Independence will not abolish Britishness
MIKE Elrick’s fear that citizens of an independent Scotland will be unable to feel both Scottish and British is irrational (Perspective, 10 June).
Identity, a very personal, fluid and multi-faceted entity, often reflects or is influenced by the nature of governmental structures and societal institutions. However, equally, it can also supersede or disregard them. Self-determination for Scotland will not abolish Britishness, which will survive within those Scots who consider it worthy of preservation.
Danes, Swedes, Finns and Norwegians do not share the same government and yet still consider themselves fellow Scandinavians. Germany, the Netherlands, Italy and Luxembourg are distinct nation states, but their citizens join in a common embrace of their shared European identity. From Cape Town to Cairo, millions of Africans feel they belong both to their homeland and the mother continent. Post-independence, Scots will not have to choose – as Mike Elrick spuriously alleges – between parts of themselves. You can be Scottish and British. The redistribution of political power, from Whitehall elites to the people of Scotland, will not change that.
David Kelly, Dunblane
THE desire for autonomous governance has nothing to do with feeling Scottish or British or whatever, rather a mature judgment that the time has come for Scotland to handle its own affairs. Geographically, we are islands composed of four individual cultures and, as such, we should respect and enjoy our differences. Self-government does not mean anything other than one of the countries choosing to develop along its own lines.
Centralisation has meant that for centuries the economic power base has been in London, and that we and Westminster have become increasingly estranged. Time for a change and to prove to the rest of the isles that small does not necessarily mean weak.
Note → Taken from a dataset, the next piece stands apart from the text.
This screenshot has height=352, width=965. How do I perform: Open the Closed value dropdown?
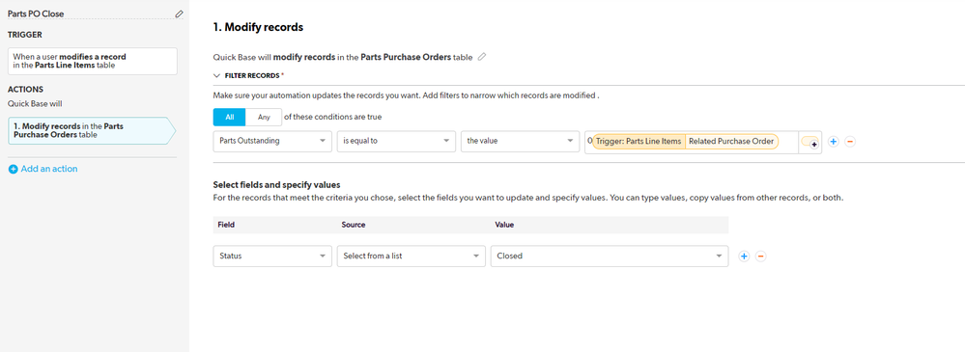[610, 257]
Janet Cunningham, Stirling
APPARENTLY Mike Elrick is unaware that geographically Scotland is part of the British Isles and therefore we are both Scottish and British. Independence will not alter that fact any more than it did in Norway where they can be both Norwegian and Scandinavian. Why then is his perspective of independence so fearful and negative in this regard?
Elrick derided those who say they would use the Union Flag after independence, his assumption being that they no longer held a right to British symbolism. Clearly he is unaware that the first Union Flag was introduced in 1606 following the Union of the Crowns of 1603 and was flown then by both English and Scottish ships while they were in competition for markets. That was long before the Act of Union to which he refers. The flag represents the individual kingdoms not parliaments.
Elrick should stop worrying about being forced to choose between being Scottish and British, for the irrefutable fact is that Scots were, are and will be British. My advice to him is to think more positively about our future rather than writing erroneous scare-mongering articles.